From the data below, return the exact lines starting at the line containing "Click into the Specific date input field" and ending at the line containing "has height=874, width=1364.", both included, and nothing else.

----- Provided records -----

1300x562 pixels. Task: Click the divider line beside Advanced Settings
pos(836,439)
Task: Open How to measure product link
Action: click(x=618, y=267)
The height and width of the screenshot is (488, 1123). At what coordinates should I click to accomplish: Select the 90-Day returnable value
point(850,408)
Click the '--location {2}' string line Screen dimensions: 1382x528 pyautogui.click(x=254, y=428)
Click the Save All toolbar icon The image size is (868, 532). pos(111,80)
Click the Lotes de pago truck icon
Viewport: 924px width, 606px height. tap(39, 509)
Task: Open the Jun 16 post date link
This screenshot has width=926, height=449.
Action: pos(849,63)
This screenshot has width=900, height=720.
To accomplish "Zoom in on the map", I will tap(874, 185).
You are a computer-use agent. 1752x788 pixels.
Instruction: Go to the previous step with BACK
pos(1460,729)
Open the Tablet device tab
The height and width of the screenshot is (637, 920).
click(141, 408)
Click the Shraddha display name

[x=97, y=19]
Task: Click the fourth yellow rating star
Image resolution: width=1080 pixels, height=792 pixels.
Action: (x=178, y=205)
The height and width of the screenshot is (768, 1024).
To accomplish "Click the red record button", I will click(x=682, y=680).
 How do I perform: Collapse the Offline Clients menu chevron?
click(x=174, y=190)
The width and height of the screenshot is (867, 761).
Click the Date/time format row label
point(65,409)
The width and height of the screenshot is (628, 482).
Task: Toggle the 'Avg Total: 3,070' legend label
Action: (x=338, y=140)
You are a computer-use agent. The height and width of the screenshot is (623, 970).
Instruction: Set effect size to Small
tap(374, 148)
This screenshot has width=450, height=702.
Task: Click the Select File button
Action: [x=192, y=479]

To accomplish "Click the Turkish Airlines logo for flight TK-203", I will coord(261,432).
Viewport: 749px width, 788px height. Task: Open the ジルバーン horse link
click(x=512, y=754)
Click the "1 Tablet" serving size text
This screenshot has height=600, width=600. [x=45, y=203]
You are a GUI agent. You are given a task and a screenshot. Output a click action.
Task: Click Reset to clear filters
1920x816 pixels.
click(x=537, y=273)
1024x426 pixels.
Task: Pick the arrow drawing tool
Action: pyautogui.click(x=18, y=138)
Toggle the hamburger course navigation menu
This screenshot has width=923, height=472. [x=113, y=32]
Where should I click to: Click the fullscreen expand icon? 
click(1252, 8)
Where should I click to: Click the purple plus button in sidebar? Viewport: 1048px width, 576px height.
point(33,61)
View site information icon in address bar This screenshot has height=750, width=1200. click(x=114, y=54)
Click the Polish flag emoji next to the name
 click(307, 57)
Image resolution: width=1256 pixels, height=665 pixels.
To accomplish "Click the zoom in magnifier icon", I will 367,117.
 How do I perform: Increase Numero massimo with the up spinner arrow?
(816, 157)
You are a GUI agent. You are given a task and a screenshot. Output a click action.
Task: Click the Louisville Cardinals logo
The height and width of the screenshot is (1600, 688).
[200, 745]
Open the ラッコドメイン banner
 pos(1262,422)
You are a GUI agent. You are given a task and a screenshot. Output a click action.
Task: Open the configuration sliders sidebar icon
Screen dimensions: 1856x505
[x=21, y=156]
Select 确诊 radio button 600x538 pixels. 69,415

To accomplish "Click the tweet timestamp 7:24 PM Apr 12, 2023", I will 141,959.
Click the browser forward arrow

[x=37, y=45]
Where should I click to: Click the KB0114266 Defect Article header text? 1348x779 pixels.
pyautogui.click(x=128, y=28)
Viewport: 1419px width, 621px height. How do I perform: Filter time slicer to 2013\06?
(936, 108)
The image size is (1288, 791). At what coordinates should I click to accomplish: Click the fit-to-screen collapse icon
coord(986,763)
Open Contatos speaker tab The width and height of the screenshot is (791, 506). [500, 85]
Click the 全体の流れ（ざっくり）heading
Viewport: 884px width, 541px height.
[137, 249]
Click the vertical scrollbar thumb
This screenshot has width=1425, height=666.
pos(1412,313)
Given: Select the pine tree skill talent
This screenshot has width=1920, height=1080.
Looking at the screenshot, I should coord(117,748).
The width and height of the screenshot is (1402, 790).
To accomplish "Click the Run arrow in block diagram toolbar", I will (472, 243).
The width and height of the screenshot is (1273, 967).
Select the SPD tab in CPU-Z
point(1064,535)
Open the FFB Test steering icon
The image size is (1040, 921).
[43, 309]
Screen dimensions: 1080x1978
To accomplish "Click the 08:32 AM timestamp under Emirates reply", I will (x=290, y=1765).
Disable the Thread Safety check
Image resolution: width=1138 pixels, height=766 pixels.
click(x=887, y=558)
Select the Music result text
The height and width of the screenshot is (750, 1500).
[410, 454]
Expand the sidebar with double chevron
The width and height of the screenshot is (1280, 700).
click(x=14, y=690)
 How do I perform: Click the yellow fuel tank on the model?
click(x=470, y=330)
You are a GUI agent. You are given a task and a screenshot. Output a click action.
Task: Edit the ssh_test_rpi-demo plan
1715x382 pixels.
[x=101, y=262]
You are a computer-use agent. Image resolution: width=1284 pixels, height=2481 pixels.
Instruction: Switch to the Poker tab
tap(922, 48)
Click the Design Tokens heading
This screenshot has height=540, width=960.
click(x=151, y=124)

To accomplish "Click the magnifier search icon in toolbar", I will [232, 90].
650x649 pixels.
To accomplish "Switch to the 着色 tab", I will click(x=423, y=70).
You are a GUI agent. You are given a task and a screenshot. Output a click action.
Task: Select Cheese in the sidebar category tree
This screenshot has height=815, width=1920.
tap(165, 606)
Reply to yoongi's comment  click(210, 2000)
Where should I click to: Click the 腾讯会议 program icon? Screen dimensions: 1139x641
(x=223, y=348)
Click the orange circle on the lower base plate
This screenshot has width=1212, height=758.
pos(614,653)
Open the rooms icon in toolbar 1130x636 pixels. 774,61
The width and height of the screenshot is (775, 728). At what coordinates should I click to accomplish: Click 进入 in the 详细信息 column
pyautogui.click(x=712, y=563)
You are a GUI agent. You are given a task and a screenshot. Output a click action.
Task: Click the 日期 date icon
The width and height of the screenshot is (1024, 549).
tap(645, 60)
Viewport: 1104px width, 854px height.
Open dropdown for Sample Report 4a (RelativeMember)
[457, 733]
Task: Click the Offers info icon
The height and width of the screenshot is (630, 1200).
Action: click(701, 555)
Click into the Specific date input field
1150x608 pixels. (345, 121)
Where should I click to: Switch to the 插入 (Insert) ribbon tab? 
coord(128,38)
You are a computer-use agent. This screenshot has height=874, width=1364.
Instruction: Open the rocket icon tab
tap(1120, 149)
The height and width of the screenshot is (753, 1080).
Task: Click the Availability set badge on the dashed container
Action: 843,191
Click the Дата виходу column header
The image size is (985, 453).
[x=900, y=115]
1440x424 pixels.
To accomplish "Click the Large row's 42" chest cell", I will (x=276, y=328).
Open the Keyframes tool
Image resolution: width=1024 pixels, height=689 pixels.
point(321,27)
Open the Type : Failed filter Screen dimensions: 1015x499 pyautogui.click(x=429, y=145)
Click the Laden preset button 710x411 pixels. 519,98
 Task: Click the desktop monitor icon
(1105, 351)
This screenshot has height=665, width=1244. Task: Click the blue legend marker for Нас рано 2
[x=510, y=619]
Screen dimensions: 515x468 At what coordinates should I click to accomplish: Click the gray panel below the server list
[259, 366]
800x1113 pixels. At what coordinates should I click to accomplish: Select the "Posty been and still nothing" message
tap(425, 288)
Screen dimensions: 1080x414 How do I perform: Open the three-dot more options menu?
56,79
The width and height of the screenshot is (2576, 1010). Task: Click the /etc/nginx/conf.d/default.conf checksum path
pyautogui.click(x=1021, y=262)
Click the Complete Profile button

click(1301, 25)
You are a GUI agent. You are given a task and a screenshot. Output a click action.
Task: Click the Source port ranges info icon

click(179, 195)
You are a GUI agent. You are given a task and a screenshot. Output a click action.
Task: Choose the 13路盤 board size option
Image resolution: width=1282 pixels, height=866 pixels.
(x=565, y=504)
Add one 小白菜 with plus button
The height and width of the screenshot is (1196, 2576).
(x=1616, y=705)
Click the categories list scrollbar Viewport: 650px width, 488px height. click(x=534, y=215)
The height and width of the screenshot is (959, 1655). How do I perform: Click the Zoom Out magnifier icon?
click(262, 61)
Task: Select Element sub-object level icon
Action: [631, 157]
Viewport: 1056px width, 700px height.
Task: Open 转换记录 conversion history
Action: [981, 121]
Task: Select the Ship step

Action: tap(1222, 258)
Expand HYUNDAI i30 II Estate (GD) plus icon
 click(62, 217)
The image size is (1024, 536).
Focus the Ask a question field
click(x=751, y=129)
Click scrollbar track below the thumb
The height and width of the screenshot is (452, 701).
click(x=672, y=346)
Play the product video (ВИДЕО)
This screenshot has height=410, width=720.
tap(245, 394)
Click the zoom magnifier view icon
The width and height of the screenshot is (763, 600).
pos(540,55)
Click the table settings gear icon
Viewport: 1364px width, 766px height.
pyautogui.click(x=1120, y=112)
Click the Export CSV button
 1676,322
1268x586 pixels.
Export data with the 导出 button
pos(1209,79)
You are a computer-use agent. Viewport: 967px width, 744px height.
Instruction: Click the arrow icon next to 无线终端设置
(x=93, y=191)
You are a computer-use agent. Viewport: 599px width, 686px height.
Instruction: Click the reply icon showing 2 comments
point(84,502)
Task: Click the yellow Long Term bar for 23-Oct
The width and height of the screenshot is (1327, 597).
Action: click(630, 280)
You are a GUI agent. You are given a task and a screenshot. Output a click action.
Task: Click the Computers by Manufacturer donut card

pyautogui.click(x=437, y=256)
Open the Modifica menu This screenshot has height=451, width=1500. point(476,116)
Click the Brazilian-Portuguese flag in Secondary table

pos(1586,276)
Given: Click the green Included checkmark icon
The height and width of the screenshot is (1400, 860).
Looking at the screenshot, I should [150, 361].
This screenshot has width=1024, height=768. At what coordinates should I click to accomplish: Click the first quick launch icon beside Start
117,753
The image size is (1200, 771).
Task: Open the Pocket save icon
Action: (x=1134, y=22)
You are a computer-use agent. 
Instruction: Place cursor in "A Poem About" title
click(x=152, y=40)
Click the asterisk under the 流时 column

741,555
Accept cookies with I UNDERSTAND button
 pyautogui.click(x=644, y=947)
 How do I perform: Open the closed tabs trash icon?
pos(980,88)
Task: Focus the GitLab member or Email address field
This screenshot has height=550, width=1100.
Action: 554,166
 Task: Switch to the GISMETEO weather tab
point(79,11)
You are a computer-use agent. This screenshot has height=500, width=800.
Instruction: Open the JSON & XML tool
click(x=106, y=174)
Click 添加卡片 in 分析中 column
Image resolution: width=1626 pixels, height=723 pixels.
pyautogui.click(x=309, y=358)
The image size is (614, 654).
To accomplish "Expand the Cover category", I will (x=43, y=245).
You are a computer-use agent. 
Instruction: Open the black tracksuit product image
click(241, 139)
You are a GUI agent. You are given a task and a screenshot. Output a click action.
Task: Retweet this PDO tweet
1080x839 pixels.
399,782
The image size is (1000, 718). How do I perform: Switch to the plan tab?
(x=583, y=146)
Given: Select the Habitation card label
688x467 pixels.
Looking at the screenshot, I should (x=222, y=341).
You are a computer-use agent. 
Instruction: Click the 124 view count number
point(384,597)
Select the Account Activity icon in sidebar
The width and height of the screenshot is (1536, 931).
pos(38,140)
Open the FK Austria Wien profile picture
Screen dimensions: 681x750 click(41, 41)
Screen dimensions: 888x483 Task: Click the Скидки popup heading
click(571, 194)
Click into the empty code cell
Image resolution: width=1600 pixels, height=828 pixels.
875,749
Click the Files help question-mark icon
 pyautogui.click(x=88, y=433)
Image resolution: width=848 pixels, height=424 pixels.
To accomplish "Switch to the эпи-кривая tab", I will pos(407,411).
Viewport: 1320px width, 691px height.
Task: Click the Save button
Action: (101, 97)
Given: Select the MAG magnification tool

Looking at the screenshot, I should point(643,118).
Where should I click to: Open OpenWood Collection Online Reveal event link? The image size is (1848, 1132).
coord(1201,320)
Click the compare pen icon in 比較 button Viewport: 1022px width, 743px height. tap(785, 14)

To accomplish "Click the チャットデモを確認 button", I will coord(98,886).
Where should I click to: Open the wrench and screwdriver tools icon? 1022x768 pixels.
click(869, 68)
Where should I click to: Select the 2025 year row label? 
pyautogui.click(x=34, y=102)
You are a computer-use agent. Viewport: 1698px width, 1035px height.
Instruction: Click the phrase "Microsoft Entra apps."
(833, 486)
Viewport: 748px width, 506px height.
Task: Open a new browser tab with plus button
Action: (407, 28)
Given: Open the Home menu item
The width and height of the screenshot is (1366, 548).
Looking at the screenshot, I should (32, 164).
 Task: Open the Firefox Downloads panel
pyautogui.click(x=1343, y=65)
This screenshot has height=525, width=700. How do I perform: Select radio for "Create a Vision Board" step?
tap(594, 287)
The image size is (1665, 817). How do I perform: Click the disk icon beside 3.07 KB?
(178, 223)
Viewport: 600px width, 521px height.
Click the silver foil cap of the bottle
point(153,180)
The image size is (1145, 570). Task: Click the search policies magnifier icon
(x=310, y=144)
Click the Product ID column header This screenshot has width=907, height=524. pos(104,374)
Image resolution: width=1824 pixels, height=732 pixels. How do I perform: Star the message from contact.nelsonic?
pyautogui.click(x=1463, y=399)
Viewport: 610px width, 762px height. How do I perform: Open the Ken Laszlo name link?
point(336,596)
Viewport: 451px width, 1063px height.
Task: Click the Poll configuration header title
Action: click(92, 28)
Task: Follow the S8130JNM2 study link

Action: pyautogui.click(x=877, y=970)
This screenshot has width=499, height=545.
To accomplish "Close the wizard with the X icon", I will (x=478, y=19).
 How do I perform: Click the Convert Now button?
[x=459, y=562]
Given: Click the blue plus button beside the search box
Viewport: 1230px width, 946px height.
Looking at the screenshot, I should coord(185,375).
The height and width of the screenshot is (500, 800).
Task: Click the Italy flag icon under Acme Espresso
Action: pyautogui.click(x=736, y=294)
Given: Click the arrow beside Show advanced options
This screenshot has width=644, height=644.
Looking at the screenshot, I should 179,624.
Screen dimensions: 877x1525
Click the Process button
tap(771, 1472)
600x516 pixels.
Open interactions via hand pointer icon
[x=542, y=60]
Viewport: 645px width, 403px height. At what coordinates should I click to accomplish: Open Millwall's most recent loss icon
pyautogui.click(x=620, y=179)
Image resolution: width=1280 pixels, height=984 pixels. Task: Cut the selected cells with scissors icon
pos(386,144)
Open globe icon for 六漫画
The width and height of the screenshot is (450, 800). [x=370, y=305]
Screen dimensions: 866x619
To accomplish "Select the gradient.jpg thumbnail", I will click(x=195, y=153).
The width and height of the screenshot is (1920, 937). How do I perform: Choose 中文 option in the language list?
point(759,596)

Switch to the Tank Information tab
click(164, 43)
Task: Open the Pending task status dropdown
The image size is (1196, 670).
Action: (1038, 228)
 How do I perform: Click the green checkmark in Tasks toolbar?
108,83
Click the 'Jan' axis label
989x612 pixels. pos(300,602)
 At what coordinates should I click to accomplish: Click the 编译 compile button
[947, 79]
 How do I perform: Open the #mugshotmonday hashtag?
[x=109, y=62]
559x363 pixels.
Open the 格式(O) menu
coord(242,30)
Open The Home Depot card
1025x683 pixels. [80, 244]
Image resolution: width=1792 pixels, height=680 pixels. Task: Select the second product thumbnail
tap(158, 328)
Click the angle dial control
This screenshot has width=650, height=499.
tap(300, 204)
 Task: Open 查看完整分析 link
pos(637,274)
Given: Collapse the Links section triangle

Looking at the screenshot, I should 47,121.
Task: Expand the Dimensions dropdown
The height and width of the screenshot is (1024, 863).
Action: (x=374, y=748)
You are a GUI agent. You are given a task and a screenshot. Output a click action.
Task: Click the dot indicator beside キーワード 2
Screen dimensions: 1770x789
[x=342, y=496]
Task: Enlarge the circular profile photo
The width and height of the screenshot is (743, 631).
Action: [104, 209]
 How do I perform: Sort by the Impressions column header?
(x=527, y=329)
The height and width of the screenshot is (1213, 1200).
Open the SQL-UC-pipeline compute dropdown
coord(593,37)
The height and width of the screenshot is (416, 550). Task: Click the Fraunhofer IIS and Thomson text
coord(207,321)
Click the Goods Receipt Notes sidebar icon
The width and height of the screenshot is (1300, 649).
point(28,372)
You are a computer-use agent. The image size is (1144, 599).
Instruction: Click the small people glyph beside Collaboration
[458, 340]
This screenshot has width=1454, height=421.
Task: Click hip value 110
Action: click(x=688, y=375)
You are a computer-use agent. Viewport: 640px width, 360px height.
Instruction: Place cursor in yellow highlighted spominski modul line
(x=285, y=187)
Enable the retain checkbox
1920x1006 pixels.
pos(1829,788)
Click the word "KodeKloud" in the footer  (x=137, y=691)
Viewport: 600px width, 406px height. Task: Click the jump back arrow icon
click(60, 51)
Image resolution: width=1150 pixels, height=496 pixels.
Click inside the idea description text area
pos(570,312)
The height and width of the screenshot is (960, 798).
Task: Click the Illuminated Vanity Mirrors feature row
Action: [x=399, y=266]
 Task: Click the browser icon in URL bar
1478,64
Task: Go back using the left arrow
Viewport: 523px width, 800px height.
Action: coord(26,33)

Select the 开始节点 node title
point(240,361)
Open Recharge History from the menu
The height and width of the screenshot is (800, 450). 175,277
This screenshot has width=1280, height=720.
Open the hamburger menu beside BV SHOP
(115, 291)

-----

**Task result**
Click into the Specific date input field
1150x608 pixels. (345, 121)
Where should I click to: Switch to the 插入 (Insert) ribbon tab? 
coord(128,38)
You are a computer-use agent. This screenshot has height=874, width=1364.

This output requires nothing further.